You can increase the difficulty or adapt it for a smaller practice group by removing the front row of the defense, removing the block. This forces the passers to dig more, but doesn’t allow them to set up in position to the block. Use your coaching common sense to determine what works best for your team.
Best Dig Examples
This video is a great example of USA libero Eric Shoji demonstrating his movement on court and dynamic digging style. We see at first his overhead dig which he saves a point (and scores), followed by a compilation of his outstanding efforts to represent Team USA.
When watching this, specifically notice how quickly Shoji’s feet move. They are never still: he’s always stutter stepping, adjusting, or improving his angle to dig the next ball. He is also incredibly quick, a result of natural ability but also great preparation. This makes him an adaptable player and a great digger.

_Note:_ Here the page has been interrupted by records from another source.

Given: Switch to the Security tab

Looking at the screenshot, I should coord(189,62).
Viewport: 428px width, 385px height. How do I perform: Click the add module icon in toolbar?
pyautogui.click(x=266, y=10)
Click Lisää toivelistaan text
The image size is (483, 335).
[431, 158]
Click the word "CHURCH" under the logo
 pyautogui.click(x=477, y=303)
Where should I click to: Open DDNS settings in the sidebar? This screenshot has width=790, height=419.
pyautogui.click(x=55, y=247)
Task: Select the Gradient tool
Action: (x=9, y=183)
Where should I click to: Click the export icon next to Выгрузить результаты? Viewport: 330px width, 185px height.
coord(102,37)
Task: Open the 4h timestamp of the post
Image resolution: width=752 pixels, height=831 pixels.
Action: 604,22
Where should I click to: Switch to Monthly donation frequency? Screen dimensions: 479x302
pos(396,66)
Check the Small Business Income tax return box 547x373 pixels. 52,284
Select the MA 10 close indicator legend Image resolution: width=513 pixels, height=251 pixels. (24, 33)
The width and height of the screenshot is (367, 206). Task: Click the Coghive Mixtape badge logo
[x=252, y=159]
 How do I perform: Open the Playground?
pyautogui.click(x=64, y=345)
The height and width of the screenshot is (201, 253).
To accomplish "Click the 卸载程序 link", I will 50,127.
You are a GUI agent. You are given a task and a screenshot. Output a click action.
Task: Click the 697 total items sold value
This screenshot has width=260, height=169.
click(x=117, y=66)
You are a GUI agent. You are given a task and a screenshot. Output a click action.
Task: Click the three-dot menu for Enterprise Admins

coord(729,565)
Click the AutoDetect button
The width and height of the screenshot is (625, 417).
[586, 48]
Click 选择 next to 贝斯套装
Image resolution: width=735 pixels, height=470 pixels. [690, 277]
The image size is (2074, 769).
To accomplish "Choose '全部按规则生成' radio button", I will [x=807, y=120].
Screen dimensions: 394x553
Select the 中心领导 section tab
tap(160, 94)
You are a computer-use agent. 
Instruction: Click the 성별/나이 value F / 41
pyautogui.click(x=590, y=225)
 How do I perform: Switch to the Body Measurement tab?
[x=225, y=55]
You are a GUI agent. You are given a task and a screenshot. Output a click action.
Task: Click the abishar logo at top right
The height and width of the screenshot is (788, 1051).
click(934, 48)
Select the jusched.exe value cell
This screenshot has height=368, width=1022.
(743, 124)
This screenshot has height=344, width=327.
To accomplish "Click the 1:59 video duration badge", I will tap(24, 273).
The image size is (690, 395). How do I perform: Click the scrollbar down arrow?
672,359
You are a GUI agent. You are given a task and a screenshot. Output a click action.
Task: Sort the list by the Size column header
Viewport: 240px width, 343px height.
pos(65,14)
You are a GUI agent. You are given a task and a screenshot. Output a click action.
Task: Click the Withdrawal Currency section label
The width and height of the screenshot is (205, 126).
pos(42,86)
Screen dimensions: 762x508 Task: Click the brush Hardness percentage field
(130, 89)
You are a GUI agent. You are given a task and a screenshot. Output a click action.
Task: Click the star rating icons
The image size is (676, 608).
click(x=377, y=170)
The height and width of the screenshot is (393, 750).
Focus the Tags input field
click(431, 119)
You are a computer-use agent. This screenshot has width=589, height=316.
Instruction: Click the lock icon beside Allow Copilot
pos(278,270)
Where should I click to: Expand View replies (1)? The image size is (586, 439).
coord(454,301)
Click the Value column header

This video shows the versatile nature of digging, whether it’s off a block, spike itself, or something else. Any part of your body can effectively dig if you have the essentials down, and getting the ball up is more important than just watching it hit the ground.
When watching this, specifically note the movements made by these incredible women. Almost no dig is straightforward, but all of them are successful despite their seeming haphazardness. This is due to their effort in reaching the ball with explosive movements and digging it with controlled, efficient ones.
By and large, women’s volleyball is a better example of technique and control than men’s volleyball as the sports function under different assumed paths to success. Try watching a full match of the last FIVB World Cup and watch how the player’s dig to develop your skills and learn more.
This video is a quick, video guide about digging from Rachel Adams, Team USA Olympian and Middle Blocker. She outlines much of what we covered in this article, plus her own take on platforms and angles – definitely a worthwhile watch.